Seawork exhibitor Volvo Penta is evaluating a new propulsion system aboard its own test boat ahead of a ferry electrification refit.

The plan is part of the ElectriCity project – a collaboration between industry, academia and local government. Once Volvo Penta has perfected the technology in the smaller test boat photographed here, it will power a new electric-powered ferry that will link both sides of the Göta Älv River.

The ferry – Älvsnabben 4 – will be converted into an electric propulsion vessel in collaboration with its operator, Styrsöbolaget and the Volvo Group. This refit is scheduled to begin in early 2020.

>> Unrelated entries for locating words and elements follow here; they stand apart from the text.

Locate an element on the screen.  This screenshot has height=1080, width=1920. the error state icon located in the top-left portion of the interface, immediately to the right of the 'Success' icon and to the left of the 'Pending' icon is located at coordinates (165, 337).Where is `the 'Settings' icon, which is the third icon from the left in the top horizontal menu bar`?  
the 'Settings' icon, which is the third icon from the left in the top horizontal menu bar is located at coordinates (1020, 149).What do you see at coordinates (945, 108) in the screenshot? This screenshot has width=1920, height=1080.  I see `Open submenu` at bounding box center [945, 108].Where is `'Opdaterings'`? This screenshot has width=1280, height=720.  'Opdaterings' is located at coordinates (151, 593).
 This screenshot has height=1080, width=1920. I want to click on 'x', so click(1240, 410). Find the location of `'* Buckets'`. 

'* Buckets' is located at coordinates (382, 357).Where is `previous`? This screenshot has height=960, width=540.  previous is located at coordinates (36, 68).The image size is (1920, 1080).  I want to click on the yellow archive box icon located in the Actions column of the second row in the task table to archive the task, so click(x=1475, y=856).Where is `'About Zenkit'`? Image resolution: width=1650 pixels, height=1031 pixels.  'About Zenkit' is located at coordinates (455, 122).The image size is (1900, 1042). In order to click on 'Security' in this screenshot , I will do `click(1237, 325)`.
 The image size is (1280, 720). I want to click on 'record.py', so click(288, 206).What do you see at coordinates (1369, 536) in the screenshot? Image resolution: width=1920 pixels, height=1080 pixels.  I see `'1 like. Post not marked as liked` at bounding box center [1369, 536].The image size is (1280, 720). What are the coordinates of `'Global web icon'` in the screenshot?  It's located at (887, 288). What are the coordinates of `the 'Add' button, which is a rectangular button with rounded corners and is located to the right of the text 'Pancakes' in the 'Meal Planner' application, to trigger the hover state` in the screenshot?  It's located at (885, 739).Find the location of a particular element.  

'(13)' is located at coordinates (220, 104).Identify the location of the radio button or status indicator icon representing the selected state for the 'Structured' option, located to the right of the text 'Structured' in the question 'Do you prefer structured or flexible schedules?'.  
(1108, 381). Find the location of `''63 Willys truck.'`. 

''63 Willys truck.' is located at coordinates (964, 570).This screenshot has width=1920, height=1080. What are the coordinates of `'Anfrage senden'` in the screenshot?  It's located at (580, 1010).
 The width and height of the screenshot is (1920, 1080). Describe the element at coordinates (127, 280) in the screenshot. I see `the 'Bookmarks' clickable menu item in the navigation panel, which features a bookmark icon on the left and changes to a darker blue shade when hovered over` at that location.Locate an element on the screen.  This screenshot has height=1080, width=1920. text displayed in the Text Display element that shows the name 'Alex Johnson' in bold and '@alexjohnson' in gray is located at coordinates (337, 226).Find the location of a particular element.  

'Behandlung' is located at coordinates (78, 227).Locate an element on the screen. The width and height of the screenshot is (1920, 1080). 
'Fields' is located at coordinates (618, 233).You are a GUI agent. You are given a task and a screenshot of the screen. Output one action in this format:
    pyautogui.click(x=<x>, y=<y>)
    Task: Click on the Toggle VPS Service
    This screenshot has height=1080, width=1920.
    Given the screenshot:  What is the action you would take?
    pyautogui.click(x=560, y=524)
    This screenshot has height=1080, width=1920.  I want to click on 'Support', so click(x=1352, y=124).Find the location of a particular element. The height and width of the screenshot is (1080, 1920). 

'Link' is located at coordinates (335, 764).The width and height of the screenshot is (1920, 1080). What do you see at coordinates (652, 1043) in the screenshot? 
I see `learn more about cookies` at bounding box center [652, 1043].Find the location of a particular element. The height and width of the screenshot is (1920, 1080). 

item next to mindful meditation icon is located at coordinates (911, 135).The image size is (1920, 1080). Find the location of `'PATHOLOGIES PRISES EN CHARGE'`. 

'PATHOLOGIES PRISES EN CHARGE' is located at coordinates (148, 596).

The test vessel – known as PTA81 – may be slightly smaller than the ferry, but it has the same batteries, controllers and electric motors that will be used on the Älvsnabben 4. The technology being tested is not just applicable for ferry operations, it is said to be relevant for most marine electromobility applications, and has been proven elsewhere in the Volvo Group.

PTA81 is one of a fleet of vessels berthed at Volvo Penta’s own testing marina – Krossholmen. The conversion of PTA81 has just been completed and took under four months, and now a period of on-the-water tests begins.

“The conversion itself went smoothly,” said Niklas Thulin, Director Electromobility, Volvo Penta, adding: “We are learning valuable lessons about designing battery rooms and new opportunities with weight distribution, which will give us the ability to better optimize the balance and ride quality of vessels.”

The plan is to start the conversion of the Älvsnabben 4 early next year, with the ambition of the ferry entering service at the end of 2020. While this is underway PTA81 will continue to be tested so that the technology is thoroughly understood and robust before the ferry goes into operation on a public route.

“This gives us time to validate the installation’s performance, noise and vibration levels, as well as its drivability,” explains Thulin. “For sure, the electric driveline will have different dynamics compared to a combustion engine. Our objective is to fine tune these to improve the experience, but not make it so different that the vessel’s crew need to be re-trained.”